Presumably this image contains all of the programs that were running, plus their data. It’s rather large and I’ve just been deleting it. Is it possible to dissect this file, isolate the application programs, and retrieve the data they’re working with?
It’s possible, but not practical except in extraordinary cases where the information is so valuable that the cost of your time is irrelevant. Memory dumps are more for the benefit of the programmer who is trying to determine why a system or program has failed. The programmer normally has the source code for the software, special software tools, an understanding of how the program works and how the program stores data in memory.
I believe the default is for a small memory dump. Unless it is a complete memory dump, memory allocated to a user mode program isn’t included, and what you are thinking you would like to recover isn’t likely to be there.
As others have pointed out, memory dumps are intended to be used by programmers to help figure out what went wrong, not as data recovery tools for specific applications. If you aren’t familiar with the actual code for your application, you would probably have a hard time finding anything useful, particularly if you are missing the symbols (the list of symbolic names in the program, and offsets to locate them in memory).
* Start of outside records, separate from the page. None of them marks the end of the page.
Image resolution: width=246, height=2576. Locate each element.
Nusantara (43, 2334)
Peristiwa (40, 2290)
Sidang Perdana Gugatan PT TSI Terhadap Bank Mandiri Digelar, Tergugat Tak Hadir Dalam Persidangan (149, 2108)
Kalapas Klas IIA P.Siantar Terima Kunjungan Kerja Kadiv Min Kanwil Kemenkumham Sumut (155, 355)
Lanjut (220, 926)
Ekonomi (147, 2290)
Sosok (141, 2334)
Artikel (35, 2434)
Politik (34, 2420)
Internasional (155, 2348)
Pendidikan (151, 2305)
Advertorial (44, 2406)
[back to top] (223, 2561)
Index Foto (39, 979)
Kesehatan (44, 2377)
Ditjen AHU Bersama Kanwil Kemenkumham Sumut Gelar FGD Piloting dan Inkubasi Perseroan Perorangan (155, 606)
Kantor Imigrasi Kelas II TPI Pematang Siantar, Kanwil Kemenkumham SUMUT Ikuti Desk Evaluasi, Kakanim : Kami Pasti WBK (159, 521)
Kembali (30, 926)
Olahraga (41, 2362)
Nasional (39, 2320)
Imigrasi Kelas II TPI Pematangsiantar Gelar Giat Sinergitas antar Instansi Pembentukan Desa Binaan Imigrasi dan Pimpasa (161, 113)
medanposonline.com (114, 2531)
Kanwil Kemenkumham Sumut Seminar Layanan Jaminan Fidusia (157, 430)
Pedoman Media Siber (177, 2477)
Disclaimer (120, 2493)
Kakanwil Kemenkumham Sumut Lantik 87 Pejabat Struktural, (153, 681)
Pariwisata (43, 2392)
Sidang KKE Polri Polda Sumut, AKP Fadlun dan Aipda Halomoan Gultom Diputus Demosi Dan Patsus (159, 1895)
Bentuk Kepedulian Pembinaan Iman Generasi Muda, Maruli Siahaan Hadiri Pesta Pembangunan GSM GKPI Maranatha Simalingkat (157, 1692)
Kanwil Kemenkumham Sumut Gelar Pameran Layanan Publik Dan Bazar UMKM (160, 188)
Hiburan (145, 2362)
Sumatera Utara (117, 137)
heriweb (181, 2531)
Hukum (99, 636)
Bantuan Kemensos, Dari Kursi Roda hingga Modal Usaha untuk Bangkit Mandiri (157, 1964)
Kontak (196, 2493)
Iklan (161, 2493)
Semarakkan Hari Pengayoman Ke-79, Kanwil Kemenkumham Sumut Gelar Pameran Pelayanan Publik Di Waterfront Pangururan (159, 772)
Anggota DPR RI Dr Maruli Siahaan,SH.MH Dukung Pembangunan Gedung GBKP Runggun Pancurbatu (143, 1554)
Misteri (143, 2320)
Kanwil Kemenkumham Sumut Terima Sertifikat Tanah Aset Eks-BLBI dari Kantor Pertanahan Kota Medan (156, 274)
To save space, commercial applications are often stripped (the symbols removed) before distribution.
If the application you are worried about is an editor of some sort, it may leave temp files following a crash. It’s more reasonable to wonder about recovering at least a portion of your intermediate work from them (such a file is where your uncommitted changes may be, rather than actually in memory, too). The UNIX vi editor, at least in some of its incarnations, has a mechanism to recover aborted edit sessions from its temp file. It’s still not likely to be fruitful if the application designer didn’t conciously provide for this feature, though.